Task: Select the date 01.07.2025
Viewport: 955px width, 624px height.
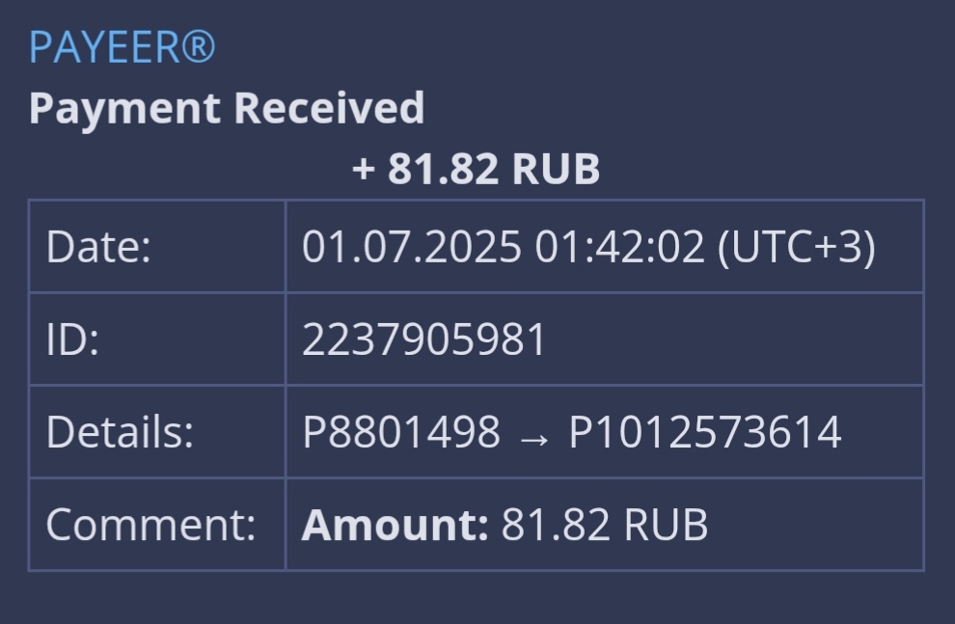Action: coord(412,247)
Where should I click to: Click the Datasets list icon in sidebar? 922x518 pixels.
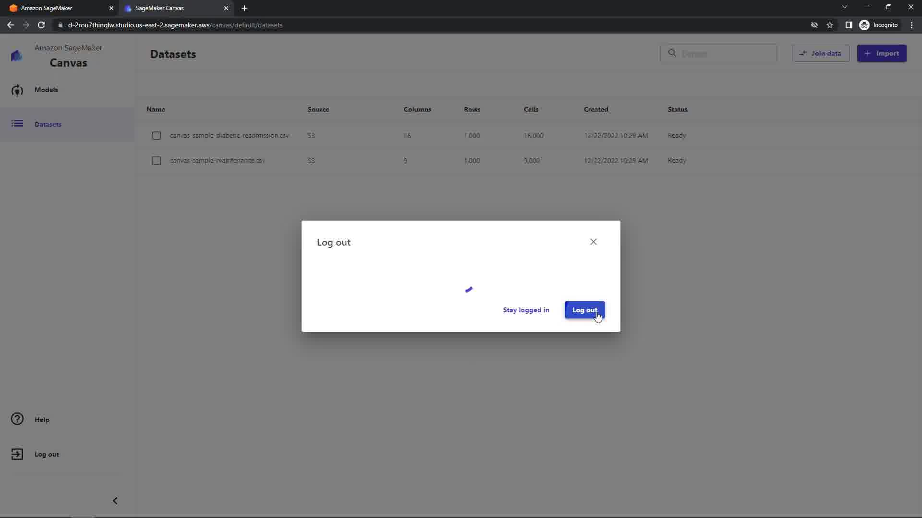(17, 124)
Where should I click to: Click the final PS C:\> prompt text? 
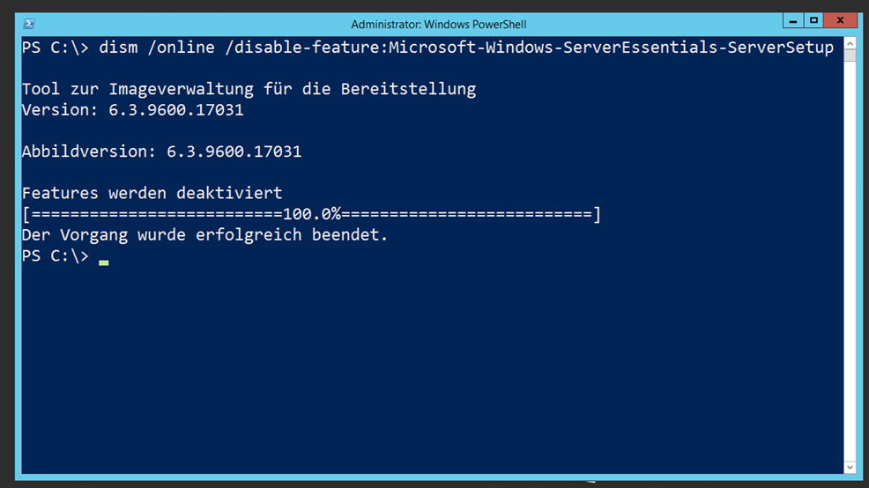55,256
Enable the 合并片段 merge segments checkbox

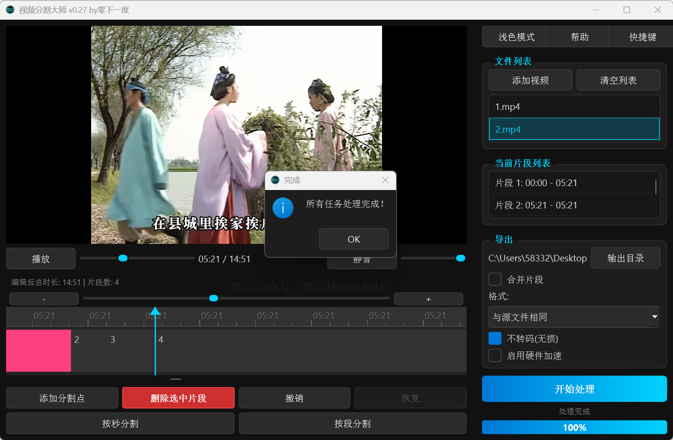click(x=495, y=279)
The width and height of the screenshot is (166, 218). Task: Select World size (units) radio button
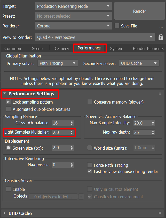(90, 148)
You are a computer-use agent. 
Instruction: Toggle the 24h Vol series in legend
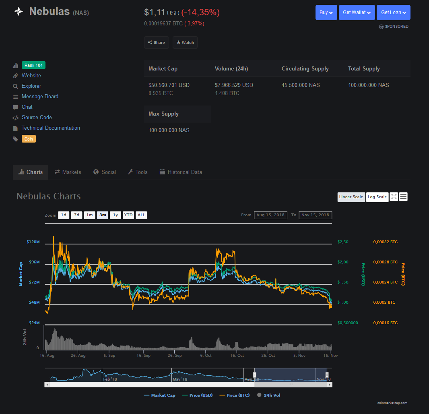[x=269, y=395]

--------------------

◆ **PROBLEM DETAILS**: Rewrite all the records above, requests included, with every coordinate in the answers multiplied by 2.2 and rounded to the nearest whole number (halves round up), leaving all other numbers unchanged. Leave the pictures out of your answer.

◆ **EXERCISE RESPONSE**:
Task: Select the date 01.07.2025
Viewport: 955px width, 624px height.
Action: coord(906,543)
Where should I click to: Click the Datasets list icon in sidebar? 922x518 pixels.
(37, 273)
Where should I click to: Click the final PS C:\> prompt text? 
121,563
Enable the 合并片段 merge segments checkbox

click(x=1089, y=614)
The width and height of the screenshot is (166, 218). Task: Select World size (units) radio button
(198, 326)
You are a computer-use agent. 
Instruction: Toggle the 24h Vol series in legend
[x=592, y=869]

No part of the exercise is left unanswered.